> _Your task_
Reproduce every line that appears below, precisely and completely.

> _Given entries_
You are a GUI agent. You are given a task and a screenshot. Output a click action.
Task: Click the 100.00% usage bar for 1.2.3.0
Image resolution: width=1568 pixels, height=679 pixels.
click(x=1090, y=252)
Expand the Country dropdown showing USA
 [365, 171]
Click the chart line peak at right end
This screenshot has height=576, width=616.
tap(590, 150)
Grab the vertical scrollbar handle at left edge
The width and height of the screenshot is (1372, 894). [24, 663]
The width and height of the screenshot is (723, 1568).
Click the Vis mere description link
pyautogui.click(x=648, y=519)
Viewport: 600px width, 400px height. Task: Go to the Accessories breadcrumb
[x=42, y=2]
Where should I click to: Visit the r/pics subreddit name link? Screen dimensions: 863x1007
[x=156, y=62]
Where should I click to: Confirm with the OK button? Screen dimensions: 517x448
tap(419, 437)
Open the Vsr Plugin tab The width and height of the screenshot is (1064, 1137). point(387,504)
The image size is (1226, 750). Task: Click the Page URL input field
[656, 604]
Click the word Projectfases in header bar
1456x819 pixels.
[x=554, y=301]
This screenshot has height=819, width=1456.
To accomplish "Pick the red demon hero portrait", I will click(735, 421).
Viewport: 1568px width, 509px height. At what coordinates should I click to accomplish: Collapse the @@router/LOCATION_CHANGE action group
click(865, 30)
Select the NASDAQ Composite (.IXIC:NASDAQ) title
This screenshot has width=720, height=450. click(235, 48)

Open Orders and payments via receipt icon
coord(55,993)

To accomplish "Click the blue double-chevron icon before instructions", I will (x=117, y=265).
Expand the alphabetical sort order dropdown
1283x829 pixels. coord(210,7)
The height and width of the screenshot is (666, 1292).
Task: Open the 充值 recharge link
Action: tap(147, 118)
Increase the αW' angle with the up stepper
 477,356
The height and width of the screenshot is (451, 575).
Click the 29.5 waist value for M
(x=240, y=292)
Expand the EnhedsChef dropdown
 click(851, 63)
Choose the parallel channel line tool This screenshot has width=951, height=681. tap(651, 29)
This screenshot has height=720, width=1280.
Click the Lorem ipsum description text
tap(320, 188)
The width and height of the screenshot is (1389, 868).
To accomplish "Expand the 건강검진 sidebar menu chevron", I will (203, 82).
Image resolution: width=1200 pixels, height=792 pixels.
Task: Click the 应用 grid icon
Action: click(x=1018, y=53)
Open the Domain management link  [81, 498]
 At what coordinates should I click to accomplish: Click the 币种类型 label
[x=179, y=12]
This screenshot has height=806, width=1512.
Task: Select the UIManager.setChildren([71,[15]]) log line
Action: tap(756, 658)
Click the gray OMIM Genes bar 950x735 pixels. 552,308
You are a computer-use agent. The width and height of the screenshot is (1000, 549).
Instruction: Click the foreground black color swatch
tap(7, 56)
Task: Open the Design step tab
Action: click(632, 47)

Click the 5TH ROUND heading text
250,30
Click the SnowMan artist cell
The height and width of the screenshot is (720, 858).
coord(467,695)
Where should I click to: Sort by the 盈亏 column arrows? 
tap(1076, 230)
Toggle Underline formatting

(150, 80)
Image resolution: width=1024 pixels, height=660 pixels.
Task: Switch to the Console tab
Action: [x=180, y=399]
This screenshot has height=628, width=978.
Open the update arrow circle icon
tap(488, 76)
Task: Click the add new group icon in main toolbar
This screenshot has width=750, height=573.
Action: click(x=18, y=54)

> _Response to this task_
You are a GUI agent. You are given a task and a screenshot. Output a click action.
Task: Click the 100.00% usage bar for 1.2.3.0
Image resolution: width=1568 pixels, height=679 pixels.
click(x=1090, y=252)
Expand the Country dropdown showing USA
 [365, 171]
Click the chart line peak at right end
This screenshot has height=576, width=616.
tap(590, 150)
Grab the vertical scrollbar handle at left edge
The width and height of the screenshot is (1372, 894). [24, 663]
The width and height of the screenshot is (723, 1568).
Click the Vis mere description link
pyautogui.click(x=648, y=519)
Viewport: 600px width, 400px height. Task: Go to the Accessories breadcrumb
[x=42, y=2]
Where should I click to: Visit the r/pics subreddit name link? Screen dimensions: 863x1007
[x=156, y=62]
Where should I click to: Confirm with the OK button? Screen dimensions: 517x448
tap(419, 437)
Open the Vsr Plugin tab The width and height of the screenshot is (1064, 1137). point(387,504)
The image size is (1226, 750). Task: Click the Page URL input field
[656, 604]
Click the word Projectfases in header bar
1456x819 pixels.
[x=554, y=301]
This screenshot has height=819, width=1456.
To accomplish "Pick the red demon hero portrait", I will click(735, 421).
Viewport: 1568px width, 509px height. At what coordinates should I click to accomplish: Collapse the @@router/LOCATION_CHANGE action group
click(865, 30)
Select the NASDAQ Composite (.IXIC:NASDAQ) title
This screenshot has width=720, height=450. click(235, 48)

Open Orders and payments via receipt icon
coord(55,993)

To accomplish "Click the blue double-chevron icon before instructions", I will (x=117, y=265).
Expand the alphabetical sort order dropdown
1283x829 pixels. coord(210,7)
The height and width of the screenshot is (666, 1292).
Task: Open the 充值 recharge link
Action: tap(147, 118)
Increase the αW' angle with the up stepper
 477,356
The height and width of the screenshot is (451, 575).
Click the 29.5 waist value for M
(x=240, y=292)
Expand the EnhedsChef dropdown
 click(851, 63)
Choose the parallel channel line tool This screenshot has width=951, height=681. tap(651, 29)
This screenshot has height=720, width=1280.
Click the Lorem ipsum description text
tap(320, 188)
The width and height of the screenshot is (1389, 868).
To accomplish "Expand the 건강검진 sidebar menu chevron", I will (203, 82).
Image resolution: width=1200 pixels, height=792 pixels.
Task: Click the 应用 grid icon
Action: click(x=1018, y=53)
Open the Domain management link  [81, 498]
 At what coordinates should I click to accomplish: Click the 币种类型 label
[x=179, y=12]
This screenshot has height=806, width=1512.
Task: Select the UIManager.setChildren([71,[15]]) log line
Action: tap(756, 658)
Click the gray OMIM Genes bar 950x735 pixels. 552,308
You are a computer-use agent. The width and height of the screenshot is (1000, 549).
Instruction: Click the foreground black color swatch
tap(7, 56)
Task: Open the Design step tab
Action: click(632, 47)

Click the 5TH ROUND heading text
250,30
Click the SnowMan artist cell
The height and width of the screenshot is (720, 858).
coord(467,695)
Where should I click to: Sort by the 盈亏 column arrows? 
tap(1076, 230)
Toggle Underline formatting

(150, 80)
Image resolution: width=1024 pixels, height=660 pixels.
Task: Switch to the Console tab
Action: [x=180, y=399]
This screenshot has height=628, width=978.
Open the update arrow circle icon
tap(488, 76)
Task: Click the add new group icon in main toolbar
This screenshot has width=750, height=573.
Action: click(x=18, y=54)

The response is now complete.